An example convolution with a Gaussian filter (which has a blurring effect) is below. The image array is 1000×596=596,000px, or 0.596Mp (so not too large), and it takes less than 8 seconds to process on my laptop with Numba. Without Numba or NumPy it takes almost 10 minutes!

convolved_spider_jit_1

An example image convolved with Numba and a 17×17 Gaussian kernel.

In the following graph we see the impact of increasing kernel scale on time for each method.

Kernel_Size_vs_spaceConv_time1

Numba allows an almost dependable amount of time per iteration, with NumPy being an almost constant half order of magnitude slower; threading Numba with Pathos on subsets of the original image makes the process even faster. The pure Python implementations are also almost unusable given their dependence upon small kernel size.
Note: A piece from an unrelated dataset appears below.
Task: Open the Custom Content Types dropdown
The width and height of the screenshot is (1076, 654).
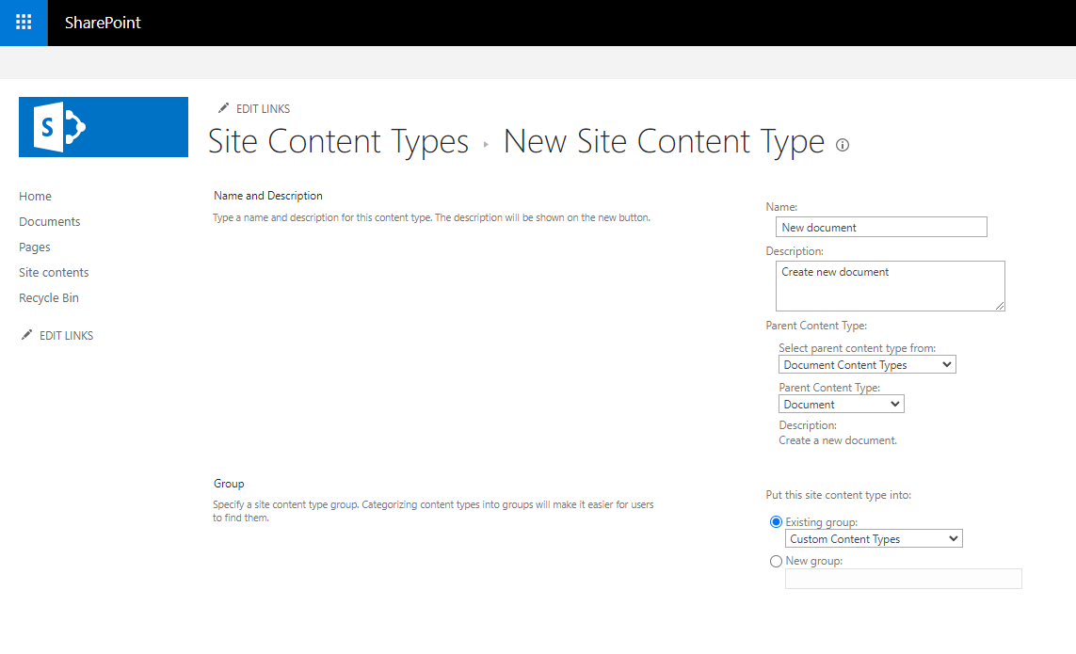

As suggested by the complexity, the amount of time to complete each iteration increases roughly quadratically as the kernel size increases, which is far easier to see in the pure Python implementations of spaceConv.

OAconv

Because our goal is to convolve every pixel, I don’t think we can get below the N^2-part of this complexity. If you’re aware of a method that does, please feel free to let me know. This complexity is similar to that of the RX algorithm, because I think I was able to cut down on the overhead cost without too much sway in the resultant covariance matrix; however, since we apply the Mahalanobis metric to every single pixel, there’s a lower bound of complexity \Omega(N^2). (There are other very interesting posts online that have remarkable visuals and content, e.g. this one on blog.bogatron.net.)

In convolution the application of a filter to a subset of the array is an ‘overhead cost’. As you may have supposed from the title, we can reduce the time complexity of this inner-loop with the Convolution Theorem (CT). In a nutshell, the CT says that, for image functions I_{1}, I_{2},

I_{1}\otimes I_{2}=\mathscr{F}^{-1}[\mathscr{F}[I_1\otimes I_2]]

=\mathscr{F}^{-1}[\mathscr{F}[I_{1}]\times\mathscr{F}[I_{2}]].

In words, the Fourier transform \mathscr{F} of I_{1} convolved with I_{2} is equal to the product of the Fourier transform of either image. There are a lot of extra details that come with discrete I_{1}, I_{2}, but the underlying concept is the same. From NumPy we imported the Fast Fourier Transform (FFT) and inverse Fast Fourier Transform (iFFT) to transform image arrays, and we may multiply arrays together as we would two numbers.

The overlap and add convolution algorithm, referred to as OaAconv in [1], uses the FFT to simplify the convolution process to a Hadamard product in the frequency domain, reducing the complexity to \mathcal{O}(N^2\log(n)). An additional overhead cost is incurred by transforming each image subset, then the inverse after the entry-wise product. While I’ve found resources that give one dimensional examples and figures in a number of places, very few have explained the two dimensional case in detail, including [1]. After a little research I came across this description, which clearly outlines the algorithm’s steps.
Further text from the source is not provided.